OCTOBER 26, 2015 BY MALKA AHMED
Grieving the loss of a child is a grief that is unique. It is a loss that is still largely considered taboo, and when someone experiences the tragic loss of losing a child, there are very few societal norms that can guide family and friends when their loved one finds themselves in the path of an unfathomable loss. I lost my daughter a year and half ago, and I still consider my grief to be very new. But it surprises me every time I meet up with a friend or see family, and their reactions to my pain. Here, I’ve compiled the six things I wish people understood about grieving the loss of a child:
One: Grief and Love are the same.
Please don’t think that because I am still grieving for my child even after all this time that there is something wrong me, or that I need to get over it. I grieve deeply for the loss of my child because I also love her deeply. Love never dies, therefore neither will grief.
Yes! This is so so so true. I still need time, I will need time forever.
Two: I will never get over it.
I may look like I finally got my life back together, I may have even gone on to have more children or embarked on a new career, but my child and the trauma of losing her is always one step behind. My tears may have dried, and I can probably utter my child’s name without breaking apart, but please know that I will never, ever get over the fact that she is gone.
No matter what I am always longing for Lila, I have very happy times, but she is always missed.
Three: Silence is deafening.
I know it must be very difficult and confusing to know what to say to someone who has lost a child. I know how uncomfortable and unfathomable it must be to you, but please know that wrongly worded sentiments are easier to forgive than your silence. My world has forever been shattered, a simple “I’m sorry” will do.
Mike and I can still tell you the people we did not hear from after losing Lila. I barely can recall anyone that said the "wrong" thing. Saying or doing nothing was always the most hurtful. Send a card if you do not know what to do and write something in it about how sorry you are. Always do something.
Four: My child is irreplaceable.
It doesn’t matter when my loss may have occurred, whether it was an early miscarriage, or if I had the chance to spend a few moments with my child before she died. Babies are not interchangeable and any subsequent child born after is not replacement.
Lila was so unique and we knew that from the time she first kicked me right as Mike's head was on my stomach. We wish Lila would have had the chance to show the rest of the world the amazing girl she was. We could have ten more children and none of them will ever be our Lila. Her sister is already proving that as they do not look that much alike and we can tell how different their personalities are.
Five: I’ll always live in a parallel universe.
No matter how much time has gone by, when an important holiday or occasion occurs, my mind is going to retreat into another universe where my child would have been present. I will calculate how old they would be and how they would look. This whole entire universe is something I hold on my own, so if you find me retreating inward during a significant day, please know that I am in that place that I share uniquely with my child and my imagination. It’s just how things are always going to be.

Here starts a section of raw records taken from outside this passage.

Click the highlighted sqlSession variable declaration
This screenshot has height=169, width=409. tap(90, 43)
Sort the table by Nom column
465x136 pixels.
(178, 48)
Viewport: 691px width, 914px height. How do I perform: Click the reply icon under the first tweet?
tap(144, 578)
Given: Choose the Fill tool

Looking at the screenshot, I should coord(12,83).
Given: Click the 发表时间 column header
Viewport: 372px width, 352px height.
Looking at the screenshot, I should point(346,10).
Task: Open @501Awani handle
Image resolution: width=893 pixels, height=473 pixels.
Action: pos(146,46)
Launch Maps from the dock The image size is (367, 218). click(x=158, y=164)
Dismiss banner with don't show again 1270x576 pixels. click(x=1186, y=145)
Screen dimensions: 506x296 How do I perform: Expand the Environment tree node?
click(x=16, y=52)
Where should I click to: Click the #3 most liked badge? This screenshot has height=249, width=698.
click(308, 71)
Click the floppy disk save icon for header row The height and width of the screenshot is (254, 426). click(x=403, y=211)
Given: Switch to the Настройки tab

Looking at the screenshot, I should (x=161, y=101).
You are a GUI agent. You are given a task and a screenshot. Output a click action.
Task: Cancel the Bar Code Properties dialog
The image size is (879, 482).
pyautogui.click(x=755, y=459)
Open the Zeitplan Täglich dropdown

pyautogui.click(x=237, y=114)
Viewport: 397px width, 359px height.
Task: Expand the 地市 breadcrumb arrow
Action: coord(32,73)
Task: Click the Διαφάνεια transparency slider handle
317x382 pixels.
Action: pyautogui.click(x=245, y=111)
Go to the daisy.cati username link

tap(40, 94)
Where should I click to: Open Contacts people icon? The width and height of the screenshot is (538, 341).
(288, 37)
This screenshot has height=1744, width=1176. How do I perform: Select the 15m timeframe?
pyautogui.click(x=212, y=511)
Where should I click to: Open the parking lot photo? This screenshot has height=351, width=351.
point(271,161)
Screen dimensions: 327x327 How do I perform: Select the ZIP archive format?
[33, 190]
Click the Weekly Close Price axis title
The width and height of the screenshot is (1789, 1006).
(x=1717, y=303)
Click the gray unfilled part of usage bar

So many times Mike and I have said "if Lila was here" we would do so and so this way. We talk about it almost daily. We should have had two girls who would have been 16 months apart and we long for that life every single second. Coming to terms with the fact that we will never live that life is a long and difficult process.
Six: I am forever changed.
The day my child died is the same day a big part of me died too. I won’t go back to being my usual innocent and carefree self again. It will take time for me to find myself, and return back home. But when I’ve figured out a way to put together all the broken pieces, I won’t look the same. Please understand that.
I am not the same person. This could be a blog post in its own.